Jujun. S Suriasumantrih : Aksiologi berarti teori nilai yang
berkaitan dengan kegunaan dari pengetahuan yang diperoleh.
b.
Bramei : Aksiologi terbagi dalam 3 bagian
penting, antara lain:
·
Tindakan moral yang melahirkan etika
·
Ekspresi keindahan yang melahirkan
estetika
·
Kehidupan sosial politik yang melahirkan
filsafat sosial politik
c.
Dalam encyclopedia of philosophy dijelaskan bahwa aksiologi disamakan
dengan ‘value’ dan valuation dalam hal ini nilai dianggap sebagai nilai memberi
nilai dan dinilai.
d.
Richad Laningan mengatakan bahwa aksiologi merupakan
kategori keempat dalam filsafat merupakan studi etika dan estetika. Hal ini
berarti bahwa aksiologi berfokus pada kajian terhadap nilai-nilai manusiawi
serta bagaimana cara mengekspresikanya.
e.
Wibisono (dalam Surajiyo, 2009:152) aksiologi adalah nilai-nilai sebagai
tolak ukur kebenaran, etika dan moral sebagai dasar normative penelitian dan
penggalian, serta penerapan ilmu.
f.
Scheleer dan Langeveld (Wiramihardja,
2006: 155-157) memberikan
definisi tentang aksiologi sebagai berikut. Scheleer mengontraskan aksiologi
dengan praxeology, yaitu suatu teori dasar tentang tindakan tetapi lebih sering
dikontraskan dengan deontology, yaitu suatu teori mengenai tindakan baik secara
moral.
g.
Langeveld memberikan pendapat bahwa aksiologi
terdiri atas dua hal utama, yaitu etika dan estetika. Etika merupakan bagian
filsafat nilai dan penilaian yang membicarakan perilaku orang, sedangkan
estetika adalah bagian filsafat tentang nilai dan penilaian yang memandang
karya manusia dari sudut indah dan jelek.
h.
Kattsoff (2004: 319) mendefinisikan aksiologi sebagai
ilmu pengetahuan yang menyelediki hakekat nilai yang umumnya ditinjau dari sudut
pandang kefilsafatan.
Dari
beberapa pendapat di atas, dapat kita analisa secara garis besar bahwa teori
tentang nilai (aksiologi) dalam filsafat mengacu pada permasalahan etika dan
estetika dimana makna etika memiliki dua arti yaitu merupakan suatu kumpulan
pengetahuan mengenai penilaian terhadap perbuatan manusia dan suatu predikat
yang dipakai untuk membedakan perbuatan, tingkah laku, atau yang lainnya.
Nilai
itu bersifat objektif, tapi kadang-kadang bersifat subjektif.
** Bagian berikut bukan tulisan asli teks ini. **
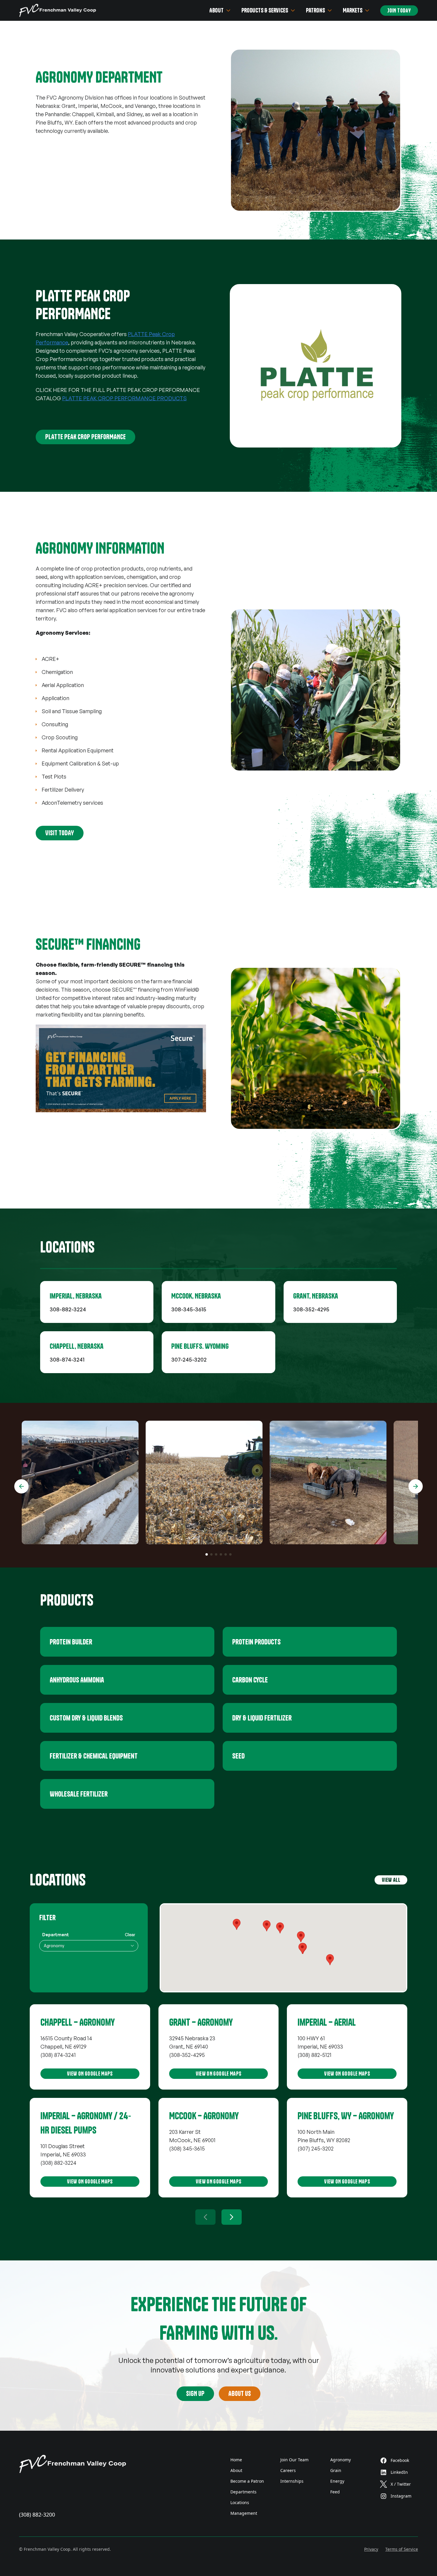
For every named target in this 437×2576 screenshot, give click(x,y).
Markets (352, 10)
Dikatakan
objektif jika nilai-nilai tidak tergantung pada subjek atau kesadaran yang
menilai. Tolak ukur suatu gagasan berada pada objeknya, bukan pada subjek yang
melakukan penilaian. Kebenaran tidak tergantung pada kebenaran pada pendapat
individu melainkan pada objektivitas fakta. Sebaliknya, nilai menjadi
subjektif, apabila subjek berperan dalam memberi penilaian; kesadaran manusia
menjadi tolak ukur penilaian. Dengan demikian nilai subjektif selalu
memperhatikan berbagai pandangan yang dimiliki akal budi manusia, seperti perasaan
yang akan mengasah kepada suka atau tidak suka, senang atau tidak senang.
E.
Hasil
dan Pembahasan.
Ontologikal
meningkatkan pemahaman manusia mengenai sifat dasar berbagai benda yang
akhirnya akan menentukan pendapat bahkan keyakinannya mengenai apa dan bagaiman
kebenaran itu dicari. Dengan ontologikal akan menimbulkan pembahasan sesuatu
yang bersifat konkret. Rizal Mustansyir (Hendriyanto, 2013:37) menyebutkan
bahwa objek material filsafat bahasa adalah bahasa yang digunakan dalam
filsafat. Objek formal filsafat adalah tinjauan secara filsafat.
Menurut
Verhaar (2001:7) bahasa dijadikan objek ilmu bahasa untuk membedakan antara
bahasa tutur dan bahasa tulis. Bahasa tutur menjadi objek primer dan bahasa
tulis menjadi objek sekunder dalam bahasa. Suriasumantri (1987) mengemukakan
bahasa fakta empiris adalah fakta yang dapat dialami langsung oleh manusia dengan
mempergunakan panca inderanya. Ruang lingkup kemampuan panca indera manusia
dikembangkan menjadi dunia empiris. Contohnya orang yang bermimpi dalam
tidurnya dan tidak bisa diuji oleh alah indera manusia. Akan tetapi, jika ilmu
bahasa berkembang dengan cepat bisa jadi akan ditemukan alat untuk merekam
aktivitas mimpi manusia. Orang bermimpi berbeda dengan orang mengigau. Orang
mengigau masih dapat direkam ucapan yang keluar, hal tersebut dapat dijadikan
acuan dalam penyelidikan bahasa yang berhubungan dengan psikologi.
Suriasumantri
(Hendriyanto, 2013:39) mengemukakan bahwa ilmu memiliki 3 asumsi mengenai objek
empiris. Asumsi pertama : objek tertentu mempuyai keserupaan satu sama lain
dalam hal bentuk, struktur, dan sifat. Asumsi kedua : menganggap bahwa suatu
benda tidak mengalami perubahan dalam jangka waktu tertentu, sehingga kegiatan
keilmuan bertujuan mempelajari tingkah laku suatu objek dalam keadaan tertentu.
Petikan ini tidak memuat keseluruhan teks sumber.